Work task 1
In the road-safety passage, what does the writer suggest Goa could have, given that an RSP along highways isn't possible?
Work task 2
From the road-safety passage, copy the stretch from "Regarding protective head-gear." through "otherwise, sue me.)".

Exercise passage
+ + + + + + +

Regarding protective head-gear. Who gives the licences to manufacture poor quality stuff? Helmets, like plastic bags and bottles and medical equipment, must be only of good quality.
         There is a connection between bad road behaviour and physical activity. If children, young ‘uns and adults, too, have a means of expending energy elsewhere, they are less likely to be aggressive on roads. So walk, cycle, take the stairs, work out the cardio-vascular or meditate and dissipate that energy. (This is my belief, if anyone thinks otherwise, sue me.)
         Those who complain in my presence about parking woes and traffic snarls get my dose of questions and responses: why do you use your car/bike? Take a bus. Are the buses uncomfortable? The autos/taxis expensive? Make a noise, hold a morcha/dharna, crib to the ministers, throw tantrums, get public transport workable, have more village level shuttles… or shut up. Most people I know, when I begin this rant, change the topic. Which means they really don’t want a change. Which means it doesn’t matter if the traffic is bad and drivers worse. Which means a 15-year-old’s death is just another headline, not a big deal. Except to the tanker/truck driver who is beaten by villagers, taken into custody and interrogated by the State. He is at the other end of the spectrum who, along with his bus-driving brethren, believes the road is their baapaalo.   Since we can’t have an RSP along highways inhabited by large gaadyo, we could perhaps have a VRSP (Village RSP) in Goa? Employ retirees. Let the rumour spread that irresponsible driving won’t be tolerated in our pot-holed, speed-breaker punctuated road.
         Else GMC must get ready with an efficient cadaver organ-transplant program. Would make an effective statement in a medical tourism brochure. And an extremely sad one.

+ + + + + + +

Data provided

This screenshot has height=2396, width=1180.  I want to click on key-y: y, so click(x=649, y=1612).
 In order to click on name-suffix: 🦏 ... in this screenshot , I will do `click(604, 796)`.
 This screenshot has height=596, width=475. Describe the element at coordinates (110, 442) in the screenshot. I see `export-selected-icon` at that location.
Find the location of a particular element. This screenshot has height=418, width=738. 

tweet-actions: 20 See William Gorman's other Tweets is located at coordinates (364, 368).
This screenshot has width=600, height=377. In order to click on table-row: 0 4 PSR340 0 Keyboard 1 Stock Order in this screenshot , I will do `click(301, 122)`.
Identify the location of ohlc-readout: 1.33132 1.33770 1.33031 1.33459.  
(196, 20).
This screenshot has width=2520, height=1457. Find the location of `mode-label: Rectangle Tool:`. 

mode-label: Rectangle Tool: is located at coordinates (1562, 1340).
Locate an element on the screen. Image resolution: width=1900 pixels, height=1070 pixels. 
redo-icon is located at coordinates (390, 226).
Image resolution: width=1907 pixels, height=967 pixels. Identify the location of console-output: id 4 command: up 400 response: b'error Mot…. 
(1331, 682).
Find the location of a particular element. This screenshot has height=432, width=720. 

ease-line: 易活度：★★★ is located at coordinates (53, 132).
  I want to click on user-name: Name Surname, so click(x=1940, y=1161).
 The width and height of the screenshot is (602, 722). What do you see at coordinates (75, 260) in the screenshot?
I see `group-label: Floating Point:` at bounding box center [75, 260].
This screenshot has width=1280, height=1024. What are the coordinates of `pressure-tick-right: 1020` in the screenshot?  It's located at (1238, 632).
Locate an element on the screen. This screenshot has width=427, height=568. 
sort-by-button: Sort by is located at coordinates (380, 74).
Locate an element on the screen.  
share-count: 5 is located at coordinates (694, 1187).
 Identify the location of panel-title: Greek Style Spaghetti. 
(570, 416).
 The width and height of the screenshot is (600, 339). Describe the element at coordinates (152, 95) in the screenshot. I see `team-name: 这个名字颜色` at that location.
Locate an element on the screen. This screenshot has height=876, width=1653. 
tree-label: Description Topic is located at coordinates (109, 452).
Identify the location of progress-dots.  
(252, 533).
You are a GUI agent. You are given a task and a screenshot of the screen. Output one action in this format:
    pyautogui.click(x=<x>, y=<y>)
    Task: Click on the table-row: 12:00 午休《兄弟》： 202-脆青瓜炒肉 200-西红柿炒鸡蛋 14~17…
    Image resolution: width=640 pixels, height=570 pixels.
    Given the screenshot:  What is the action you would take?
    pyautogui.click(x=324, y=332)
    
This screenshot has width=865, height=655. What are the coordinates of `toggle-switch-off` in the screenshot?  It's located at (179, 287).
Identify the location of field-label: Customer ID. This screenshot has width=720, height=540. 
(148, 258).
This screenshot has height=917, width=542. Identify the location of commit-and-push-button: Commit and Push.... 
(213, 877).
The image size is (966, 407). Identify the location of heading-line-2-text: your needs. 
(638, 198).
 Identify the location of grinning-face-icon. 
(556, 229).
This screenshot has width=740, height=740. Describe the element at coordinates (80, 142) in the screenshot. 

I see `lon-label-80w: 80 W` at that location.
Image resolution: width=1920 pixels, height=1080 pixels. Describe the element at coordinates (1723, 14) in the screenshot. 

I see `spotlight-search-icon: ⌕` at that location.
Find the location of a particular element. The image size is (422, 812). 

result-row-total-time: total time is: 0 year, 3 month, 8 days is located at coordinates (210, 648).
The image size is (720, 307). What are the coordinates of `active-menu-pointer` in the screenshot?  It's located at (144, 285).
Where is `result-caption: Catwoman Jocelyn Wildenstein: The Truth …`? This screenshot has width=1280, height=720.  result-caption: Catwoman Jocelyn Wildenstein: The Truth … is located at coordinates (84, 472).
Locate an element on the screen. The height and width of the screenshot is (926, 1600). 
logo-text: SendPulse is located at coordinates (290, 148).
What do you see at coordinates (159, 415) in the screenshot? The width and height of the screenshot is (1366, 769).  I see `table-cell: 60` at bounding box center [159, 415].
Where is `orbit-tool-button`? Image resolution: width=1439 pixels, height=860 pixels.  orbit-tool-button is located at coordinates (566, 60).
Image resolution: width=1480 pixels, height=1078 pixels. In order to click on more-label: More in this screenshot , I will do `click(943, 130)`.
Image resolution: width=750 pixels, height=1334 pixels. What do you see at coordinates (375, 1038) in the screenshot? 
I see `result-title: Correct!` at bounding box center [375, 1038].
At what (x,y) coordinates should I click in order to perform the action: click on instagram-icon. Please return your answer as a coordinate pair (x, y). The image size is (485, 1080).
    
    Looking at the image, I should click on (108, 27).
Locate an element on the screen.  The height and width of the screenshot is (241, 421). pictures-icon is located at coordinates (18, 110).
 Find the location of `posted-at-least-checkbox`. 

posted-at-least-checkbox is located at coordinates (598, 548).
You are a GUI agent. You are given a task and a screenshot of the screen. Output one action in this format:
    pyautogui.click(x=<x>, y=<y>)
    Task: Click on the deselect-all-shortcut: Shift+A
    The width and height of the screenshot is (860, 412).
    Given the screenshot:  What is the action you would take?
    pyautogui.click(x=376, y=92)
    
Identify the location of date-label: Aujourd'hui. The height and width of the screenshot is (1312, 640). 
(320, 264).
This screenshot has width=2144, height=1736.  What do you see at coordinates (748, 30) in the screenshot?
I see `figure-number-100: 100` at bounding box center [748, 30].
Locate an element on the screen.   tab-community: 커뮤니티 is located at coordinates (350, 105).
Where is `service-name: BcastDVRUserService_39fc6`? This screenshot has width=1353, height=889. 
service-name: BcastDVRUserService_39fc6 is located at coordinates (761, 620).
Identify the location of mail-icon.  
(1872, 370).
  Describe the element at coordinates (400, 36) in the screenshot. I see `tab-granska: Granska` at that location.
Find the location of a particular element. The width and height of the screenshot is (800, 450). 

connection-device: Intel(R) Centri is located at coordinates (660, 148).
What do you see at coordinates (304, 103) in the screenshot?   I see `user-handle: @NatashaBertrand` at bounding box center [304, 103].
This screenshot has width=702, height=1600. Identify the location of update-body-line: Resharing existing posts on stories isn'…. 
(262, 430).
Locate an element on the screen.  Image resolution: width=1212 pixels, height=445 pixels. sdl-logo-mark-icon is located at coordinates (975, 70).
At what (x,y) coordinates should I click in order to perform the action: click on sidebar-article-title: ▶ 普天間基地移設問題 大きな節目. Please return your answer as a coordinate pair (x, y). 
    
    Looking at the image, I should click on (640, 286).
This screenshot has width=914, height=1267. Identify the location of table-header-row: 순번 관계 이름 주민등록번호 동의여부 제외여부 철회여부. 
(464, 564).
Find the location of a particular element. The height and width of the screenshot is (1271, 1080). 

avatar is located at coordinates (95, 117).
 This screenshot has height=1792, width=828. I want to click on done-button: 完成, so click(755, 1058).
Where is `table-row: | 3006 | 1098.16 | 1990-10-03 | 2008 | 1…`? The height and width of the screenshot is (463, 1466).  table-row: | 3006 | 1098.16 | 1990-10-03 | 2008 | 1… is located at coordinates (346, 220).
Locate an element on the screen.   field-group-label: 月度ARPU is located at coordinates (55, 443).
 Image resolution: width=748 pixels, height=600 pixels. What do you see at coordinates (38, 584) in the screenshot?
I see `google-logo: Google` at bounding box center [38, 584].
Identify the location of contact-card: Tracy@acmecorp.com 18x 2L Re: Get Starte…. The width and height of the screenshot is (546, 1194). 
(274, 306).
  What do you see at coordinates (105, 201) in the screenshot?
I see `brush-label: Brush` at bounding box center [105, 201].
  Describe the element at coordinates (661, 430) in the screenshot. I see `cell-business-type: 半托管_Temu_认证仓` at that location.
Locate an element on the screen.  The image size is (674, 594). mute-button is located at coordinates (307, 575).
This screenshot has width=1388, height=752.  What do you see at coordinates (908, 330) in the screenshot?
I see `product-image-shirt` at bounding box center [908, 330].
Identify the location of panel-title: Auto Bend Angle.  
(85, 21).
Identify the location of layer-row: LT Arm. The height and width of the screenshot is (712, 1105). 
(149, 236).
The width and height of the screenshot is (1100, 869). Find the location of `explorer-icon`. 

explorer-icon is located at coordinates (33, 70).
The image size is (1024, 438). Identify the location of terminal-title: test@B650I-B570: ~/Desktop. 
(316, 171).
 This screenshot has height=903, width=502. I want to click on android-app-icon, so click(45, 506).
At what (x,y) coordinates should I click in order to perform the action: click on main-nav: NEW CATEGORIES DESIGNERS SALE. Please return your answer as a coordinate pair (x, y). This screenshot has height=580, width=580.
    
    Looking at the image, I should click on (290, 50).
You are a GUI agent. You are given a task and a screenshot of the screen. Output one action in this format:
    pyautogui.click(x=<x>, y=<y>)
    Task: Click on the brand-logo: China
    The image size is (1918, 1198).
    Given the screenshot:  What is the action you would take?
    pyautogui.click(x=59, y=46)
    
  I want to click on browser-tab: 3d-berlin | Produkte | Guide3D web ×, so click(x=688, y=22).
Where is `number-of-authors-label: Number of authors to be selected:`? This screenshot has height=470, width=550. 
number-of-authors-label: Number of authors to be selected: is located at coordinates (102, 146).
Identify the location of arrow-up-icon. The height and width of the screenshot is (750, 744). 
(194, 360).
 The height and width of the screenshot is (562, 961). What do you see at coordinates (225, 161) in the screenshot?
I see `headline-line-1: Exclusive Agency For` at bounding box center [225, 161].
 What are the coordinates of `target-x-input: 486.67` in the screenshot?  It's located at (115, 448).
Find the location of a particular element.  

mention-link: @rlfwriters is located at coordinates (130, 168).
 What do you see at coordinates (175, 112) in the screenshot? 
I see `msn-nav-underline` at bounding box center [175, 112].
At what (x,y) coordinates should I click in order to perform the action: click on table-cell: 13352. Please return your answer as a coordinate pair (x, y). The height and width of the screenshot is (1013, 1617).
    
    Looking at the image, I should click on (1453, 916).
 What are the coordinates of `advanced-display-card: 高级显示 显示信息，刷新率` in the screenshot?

+ + + + + + +

Output 1
A VRSP (Village RSP).

Output 2
Regarding protective head-gear. Who gives the licences to manufacture poor quality stuff? Helmets, like plastic bags and bottles and medical equipment, must be only of good quality.
         There is a connection between bad road behaviour and physical activity. If children, young ‘uns and adults, too, have a means of expending energy elsewhere, they are less likely to be aggressive on roads. So walk, cycle, take the stairs, work out the cardio-vascular or meditate and dissipate that energy. (This is my belief, if anyone thinks otherwise, sue me.)